Chalkbeat: IPS to spend $15M on retention bonuses, more flexibility for teachers

American Rescue Plan: How It Benefits You

INDIANAPOLIS – The Indiana Democratic Party, the organization that advocates for the future of Indiana and its families, today celebrated how President Joe Biden’s American Rescue Plan is creating a better future for Indianapolis Public Schools. Thanks to Indiana Democrats like U.S. Congressman André Carson, IPS announced it will use $15 million of its Rescue Plan dollars to help retain educators in the school system. This will be accomplished by issuing attendance-based bonuses, providing virtual mental health services, and implementing a new program aimed at giving teachers flexibility during their workday. 

Indiana Democrats delivered this brighter future for teachers, and these investments will help combat the D+ rating the state’s education system earned under the Indiana Republican Party.

In contrast, the Indiana Republican Party said “NO” this brighter future. Politicians like U.S. Senator Todd Young voted “NO” on these investments, and in fact, Indiana GOP Chairman Kyle Hupfer called teacher bonuses “socialism” – claiming this opposition was a “great campaign to run on”. Democrats will highlight the Indiana GOP’s “NO” record and their divisive culture wars throughout the 2022 campaign year and beyond. 

Here’s a look at how the American Rescue Plan continues to deliver for the Hoosier State:

Chalkbeat: IPS to spend $15M on retention bonuses, more flexibility for teachers

Indianapolis Public Schools plans to spend $14 million in federal emergency funds on cash bonuses to reward staff who stay with the district, officials announced last week.

IPS has also earmarked another $1 million for two additional retention initiatives, including virtual mental health therapy for staff and their families, and a new pilot program to give teachers more flexibility in their workday schedules.

The purpose is to bolster hiring and retention as schools enter their third year of grappling with the pandemic. […]

About 3,200 full-time staff are eligible for the cash bonuses, which are based on attendance.
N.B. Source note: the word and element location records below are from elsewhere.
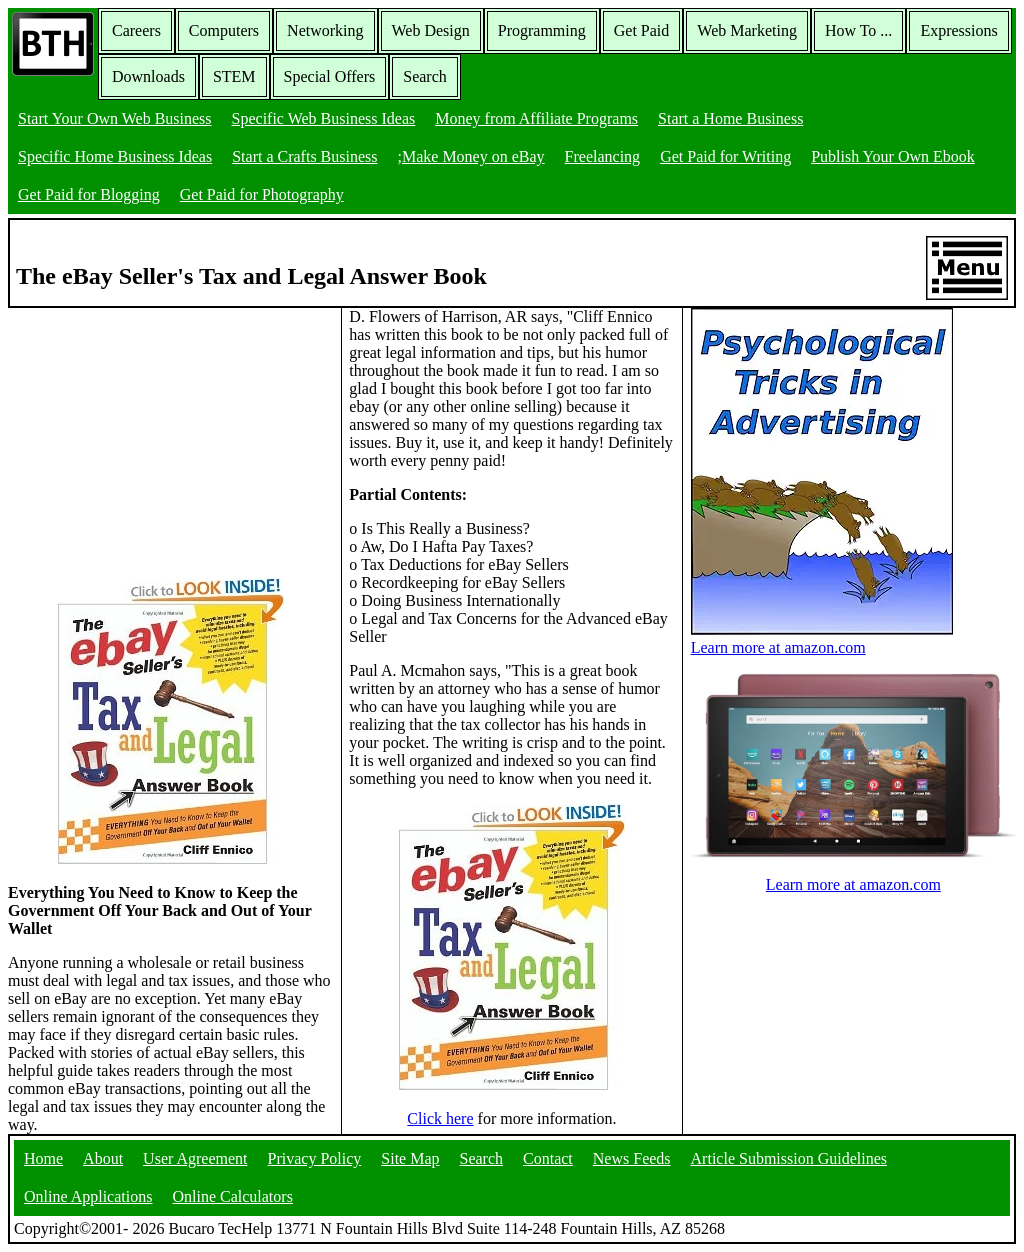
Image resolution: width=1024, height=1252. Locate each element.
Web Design (431, 30)
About (103, 1158)
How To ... (858, 30)
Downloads (148, 76)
For the remainder of the spring semester, they must miss no more than two days, according to the district.

Spring bonuses of $1,000 will be paid out in the fall, and fall bonuses of $1,500 will be paid out in the spring of 2023. The program will repeat in the spring and fall the following year, paid for using money from the federal Elementary and Secondary School Emergency Relief fund.

The pilot program to give teachers more flexibility with their schedules is rolling out in two yet-to-be-identified schools this fall, with details still to be determined.